VORLIEGENDER TEXT:
Festival im Hamburger Bahnhof: 99 Luftballons

Invasion aus der Zukunft: Das Festival of Future Nows im Hamburger Bahnhof feiert junge Kunst.

Im Hamburger Bahnhof ist die Hölle los. Ein Starkstrommast liegt schräg in der Haupthalle. Zusammengeknautschte Plastikplanen drehen sich wie Schrubber einer Waschanlage. Plötzlich setzen sich zwei hohe Holztüren in Bewegung, getragen von unsichtbaren Spielern. Dazwischen liegt ein Berg Sand bräsig in der Hängematte. Das erinnert an die Bauarbeiter am Berliner Hauptbahnhof, die auf die Frage, wie lange die Durchfahrt gesperrt sei, schulterzuckend antworteten: „So lange, wie’s dauert.“ Für die Installation von Kat Válastur war allerdings eine andere ewige Baustelle Vorbild. Die Brücke von Arta konnte nach der griechischen Mythologie erst fertiggestellt werden, als der Baumeister seine Frau darin einmauern ließ.

Trägheit und Wandel, Wirklichkeit und Mythos – solche Ungleichzeitigkeiten machen den Reiz des Festivals of Future Nows 2017 aus. Das Gastspiel ist flüchtig angelegt. Der Plural von „Jetzt“ markiert bereits die Vergangenheit. Mit der dreitägigen Veranstaltung greift der Hamburger Bahnhof ein Experiment auf, das 2014 in der Neuen Nationalgalerie begann. Vor der renovierungsbedingten Schließung der Glashalle spielten Olafur Eliasson und die Studenten seines Instituts für Raumexperimente zwischen den Baumstämmen von David Chipperfield.

Mittlerweile hat der Künstler seine Kooperation mit der UdK beendet. Seine Ko-Direktorin Christina Werner betreut noch das Archiv, sie ist eine der Kuratorinnen des Festivals. Für die zweite Ausgabe wurden die Protagonisten von damals noch einmal zusammengetrommelt und durften ihre Freunde mitbringen. 136 junge Künstlerinnen und Künstler mischen jetzt den Hamburger Bahnhof auf. Eliasson gibt den Schirmherrn, das klingt ein bisschen nach Elder Statesman.

ERFORDERLICHE SCHRITTE:
1. Gib den Artikel über das Festival im Hamburger Bahnhof wortgetreu wieder, beginnend bei „Invasion aus der“ und endend bei „darin einmauern ließ.“.
2. Führe den Artikel über das Festival im Hamburger Bahnhof im Anschluss an seinen letzten Satz weiter.
Die anschließenden Daten sind eigenständiges Material und gehören nicht zum Artikel über das Festival im Hamburger Bahnhof.

DATENABSCHNITT:
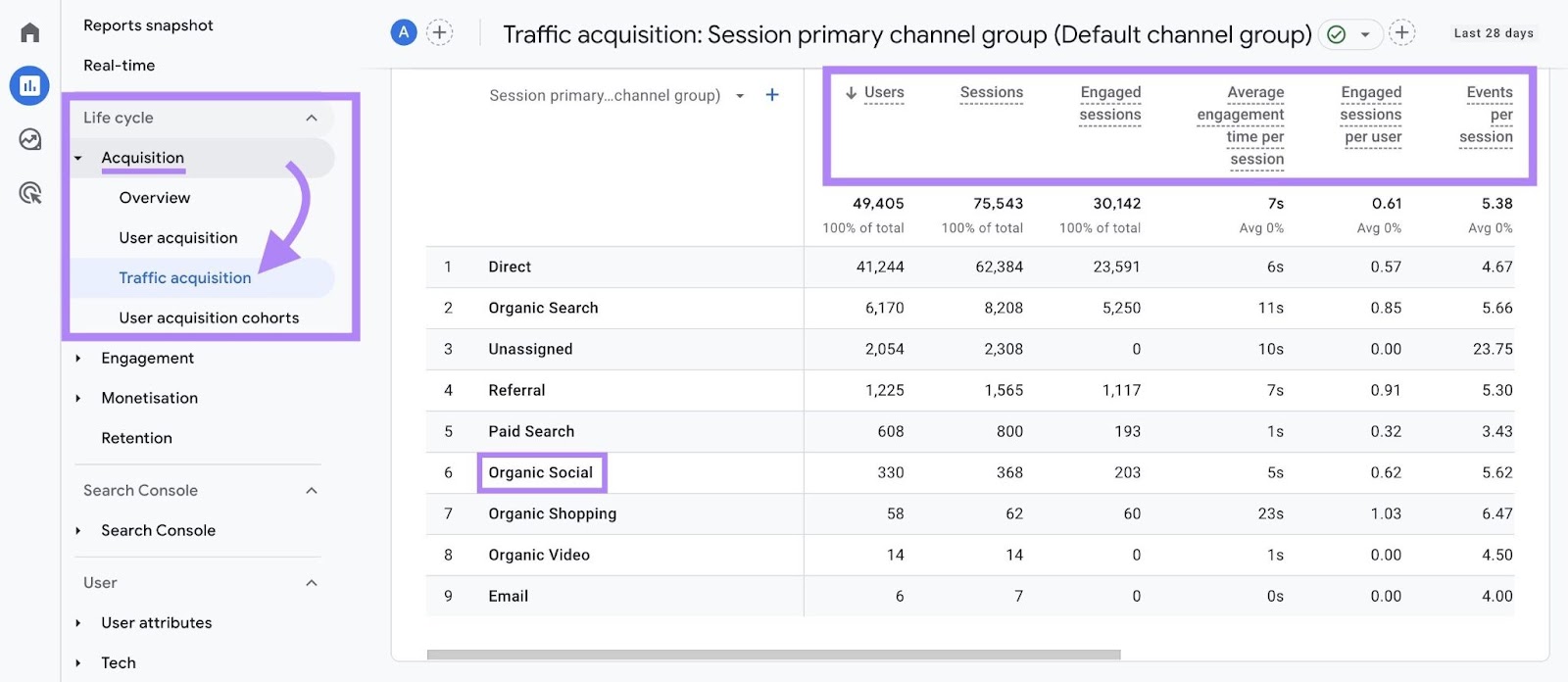Select the Reports bar chart icon
1568x682 pixels.
pos(29,86)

ALS ANTWORT:
1.
Invasion aus der Zukunft: Das Festival of Future Nows im Hamburger Bahnhof feiert junge Kunst.

Im Hamburger Bahnhof ist die Hölle los. Ein Starkstrommast liegt schräg in der Haupthalle. Zusammengeknautschte Plastikplanen drehen sich wie Schrubber einer Waschanlage. Plötzlich setzen sich zwei hohe Holztüren in Bewegung, getragen von unsichtbaren Spielern. Dazwischen liegt ein Berg Sand bräsig in der Hängematte. Das erinnert an die Bauarbeiter am Berliner Hauptbahnhof, die auf die Frage, wie lange die Durchfahrt gesperrt sei, schulterzuckend antworteten: „So lange, wie’s dauert.“ Für die Installation von Kat Válastur war allerdings eine andere ewige Baustelle Vorbild. Die Brücke von Arta konnte nach der griechischen Mythologie erst fertiggestellt werden, als der Baumeister seine Frau darin einmauern ließ.

2.
Birken rauschen im Wind

„Wir haben mehr Unterricht auf der Straße abgehalten als im Studio“, erzählt Eliasson. Die Straße, die Stadt, der rasante Umbau des öffentlichen Raums, das sind die Themen, die mit der jungen Kunst ins Haus flattern. Ein bisschen Nostalgie kommt auch auf. Olafur Eliasson hat gemeinsam mit Günther Vogt zwei gelb angeleuchtete Birkenhaine in die Haupthalle gestellt. Der Künstler hatte einst sein Atelier in einer der Rieckhallen hinter dem Museum. Durch das offene Ladetor rauschten junge Birken im Wind. Vor 17 Jahren galt Eliasson als Favorit für den erstmals ausgelobten Preis der Nationalgalerie für junge Kunst. Damals hob er auf der Brache hinter dem Hamburger Bahnhof ein Loch aus und baute aus dem Erdreich eine Mauer. Ein minimalistisches Spiel mit innen und Außen, Natur und Architektur.

Sein Schüler Yves Mettler blickt jetzt auf eine veränderte Stadt. Entlang der Heidestraße wird ein völlig neues Viertel aus dem Boden gestampft, das in der Poesie der Planer Europacity heißt. Mettler hat auf den gepflasterten Hinterhof eine Hebebühne platziert. Besucher können sich mit einem gelben Starlift in zehn Meter Höhe hieven und über das neue Stadtviertel informieren lassen.

Auf ähnliche Weise laden viele Arbeiten zum Mitspielen ein. Bis zum Sonntag bringen angekündigte und unangekündigte Performances Bewegung in die Bude. Als jüngste Künstlerin tritt die 18-jährige Jumana Ridha aus Bagdad auf. In ihrer Performance „Eis“ wird sie hin- und hergerissen zwischen dem Genuss der Kindheit und der Droge der Teenager, dem Handy.

Jonglieren mit der Zukunft

Die Übergänge zwischen den Medien Musik, Performance, Film, Malerei und Installation sind fließend. Folgerichtig knüpft Anne Duk Hee Jordan mit „Yoko und Ono“ an Fluxus an. Ein holzgeschnitztes chinesisches Hochzeitsbett ist gefüllt mit Pingpongbällen. Wenn die Besucher einen Fußschalter betätigen, wirbeln Ventilatoren die Bälle klackernd in die Luft. Da wird die Zukunft zur Jonglage mit Unwägbarkeiten.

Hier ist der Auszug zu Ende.